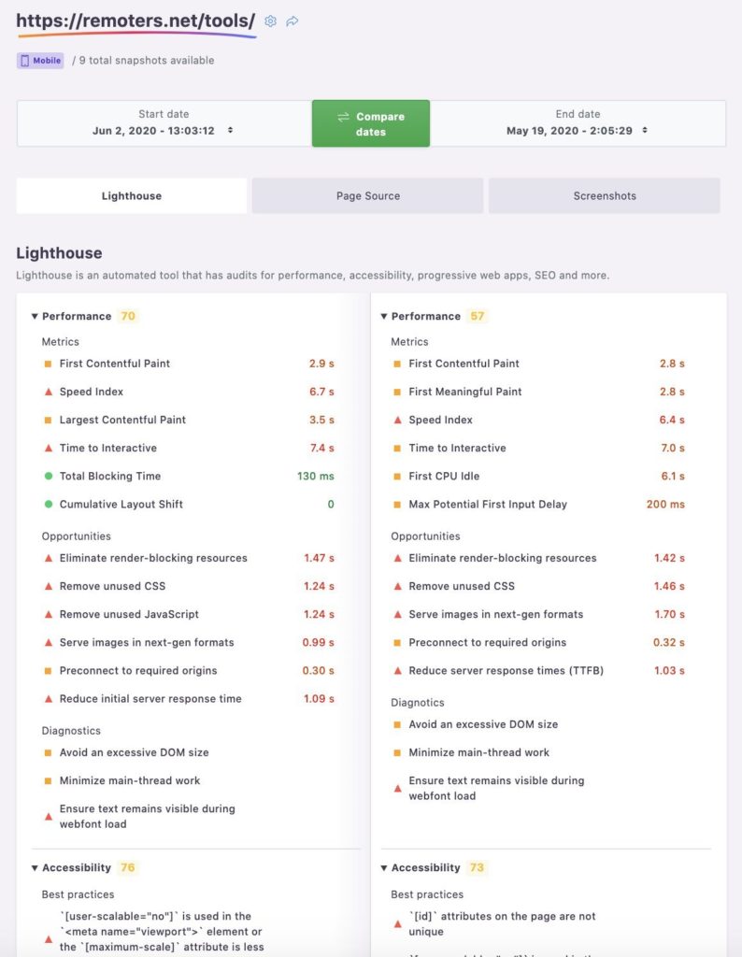Click the settings gear icon beside URL
Image resolution: width=742 pixels, height=957 pixels.
coord(270,21)
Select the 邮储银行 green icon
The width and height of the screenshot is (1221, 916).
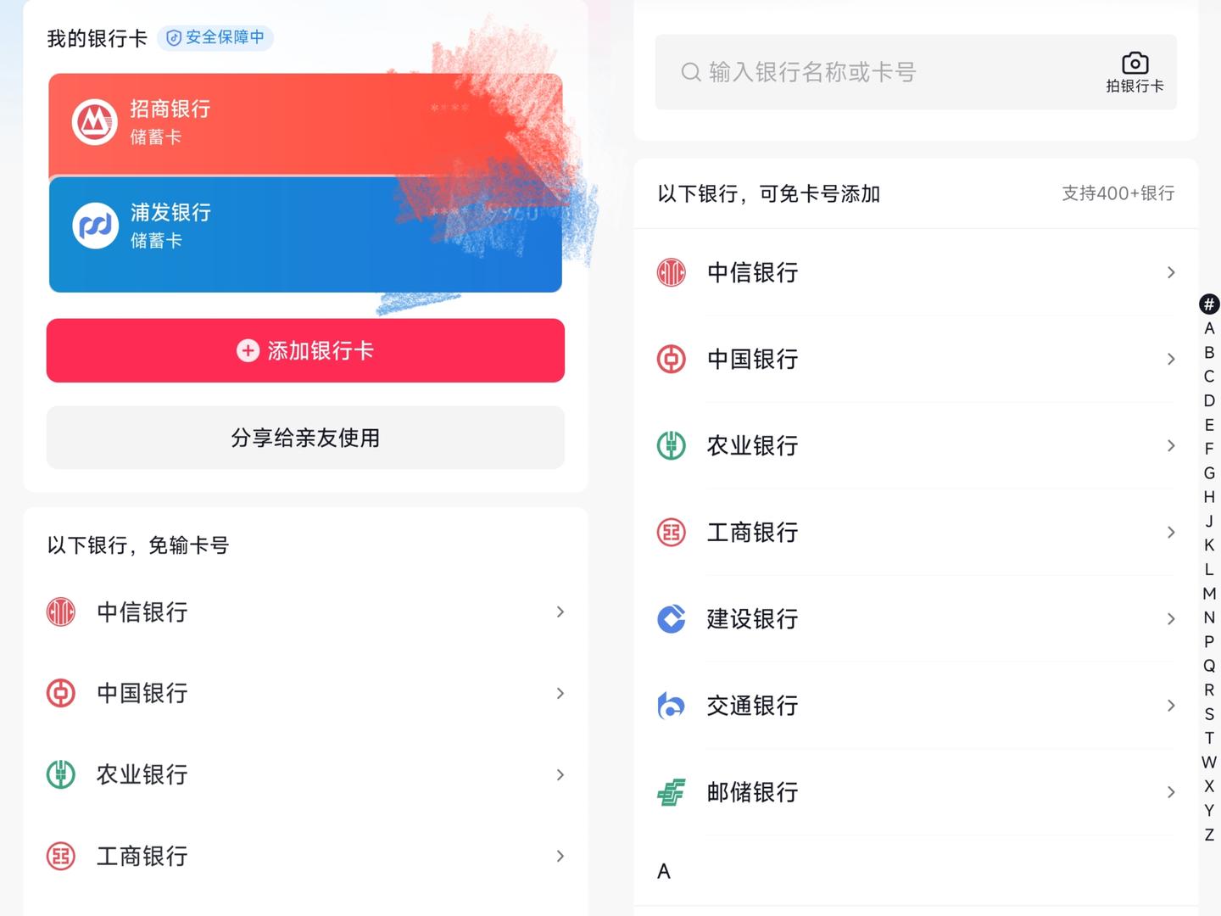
• • • • • • •
WHAT YOU SHOULD DO
Give back exactly the lines from the one that contains "Select the 邮储银行 green icon" to the final line of the data above, both included, with all pictures removed.

SOLUTION TO THE EXERCISE
Select the 邮储银行 green icon
The width and height of the screenshot is (1221, 916).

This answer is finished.